Why are there two functions which do the exact same thing? Why must be invoked differently in Kotlin?

121 Views Asked by At
fun main() {
    fun evenFn(num: Int): Boolean {
        return num % 2 == 0
    }
    val evenFn = fun(num: Int) = num % 2 == 0
    val list = listOf(1, 2, 3, 4, 5, 6)
    println(list.filter(evenFn))
    println(list.filter { evenFn(it) })
}

How is it that I can declare two evenFns with the same name (one is stored in a variable and the other is just defined) and I have to invoke them in different ways? In JavaScript, doing so would throw an error saying that there is already an evenFn.
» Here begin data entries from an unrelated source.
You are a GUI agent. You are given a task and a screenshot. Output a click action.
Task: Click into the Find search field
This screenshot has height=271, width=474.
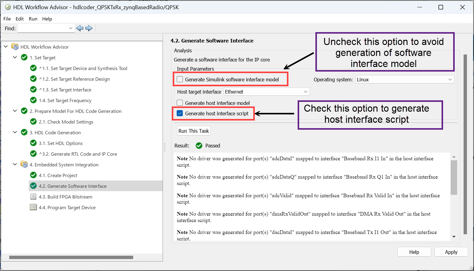point(43,28)
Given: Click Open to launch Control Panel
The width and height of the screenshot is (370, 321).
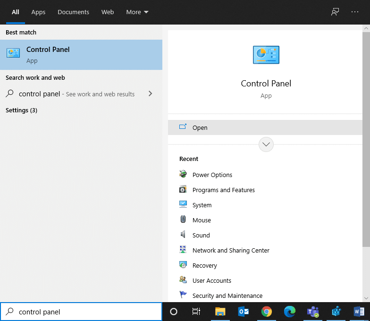Looking at the screenshot, I should pyautogui.click(x=200, y=127).
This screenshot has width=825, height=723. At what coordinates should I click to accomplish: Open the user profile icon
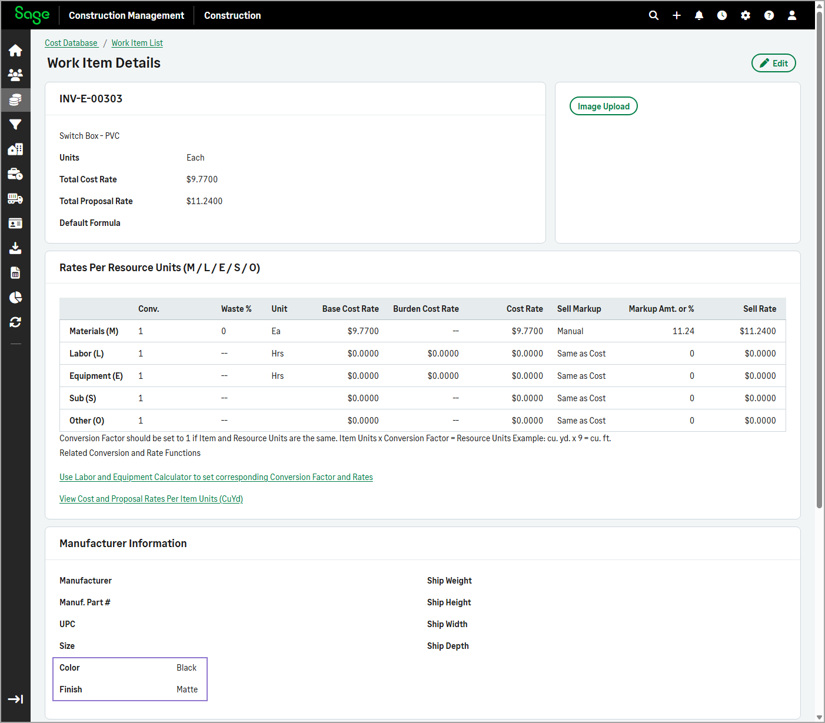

Can someone explain why the two evenFns are treated different by the compiler?

3

There are 3 best solutions below

0
Alexey Romanov On BEST ANSWER

fun evenFn is a method; val evenFn is a local variable which happens to have a function type. In Kotlin (and Java, and C#, etc. etc.) it's allowed to have a method and a local variable with the same name in scope, and the type of the local variable doesn't affect these rules.

1
Matt On

Doing so in Javascript wouldn't throw an error. In Javascript functions are hoisted to the top of the scope.

If you were to write code such as

var test = function() { 
    console.log('a');
}

function test() {
    console.log('b');
}

test();
test.apply();

the second function definition would be hoisted to the top to create code that reads as

var test = function() { console.log('b'); }
var test = function() { console.log('a'); }

As you can see, the function definition is overwritten by the variable definition. The output would therefore be

a
a
0
Shubhang B On

I figured it out, after reading the Function types section of the kotlin documentation. You need a callable reference to local functions , member functions to pass them around as references.